At first glance, this image appears abstract: a dense red atmosphere dissolves into darkness, with subtle shifts of green and blue near the edges. But within that blur—within the weight of that saturated red—there's a sense of internal weather. Something physiological. Something remembered.
Made with a physically altered lens, this image doesn't depict a scene—it recovers one. It pulls from an internal archive where memory lives not as narrative, but as color, pressure, and heat. Seasons, Day 24 is a form of emotional recall. Like the color behind your eyes after a bright flash. Like trying to remember warmth or fear or awe—not as story, but as sensation.
Red appears again and again in my work. As a child, I lived in a room with red curtains, in a place where safety felt far away. I've started to wonder if this image is part of that memory—if this is my library for red. Not a direct recollection, but an investigation of an echo—of something held in the body.

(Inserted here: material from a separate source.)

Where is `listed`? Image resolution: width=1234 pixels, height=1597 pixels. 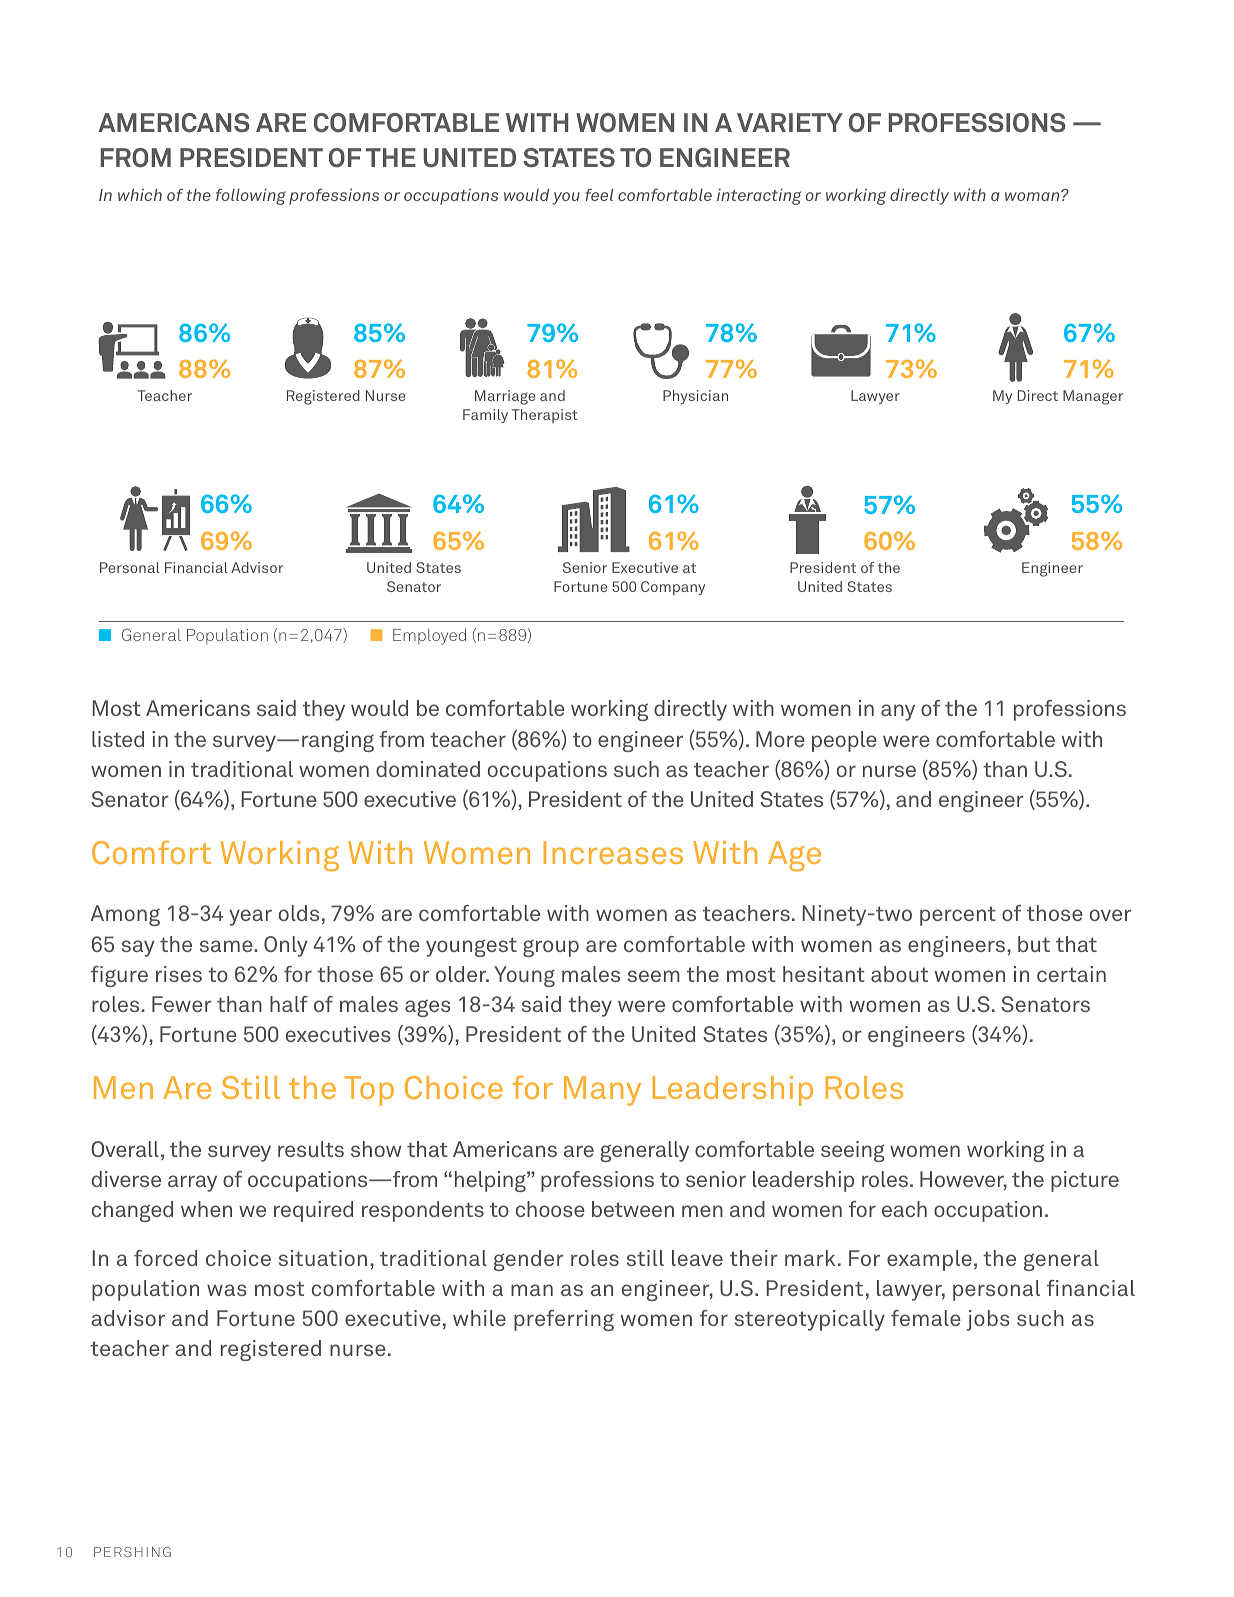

This piece asks what we carry and how memory shifts over time. How the visual language we gather and store through lived experience—even when it refuses clarity, no matter how much we try to name it—can still reach something ancestral, emotional, and deeply personal. If the body holds a library, this is one of its pages—written not in fact, but in feeling.
Image description: A horizontal composition featuring a soft, abstract field of blended colors dominated by deep red and magenta tones, diffusing outward into darker shades of black, green, and muted blue. There are no defined lines or shapes; the image is intentionally blurred, with no discernible subject, figure, or horizon line.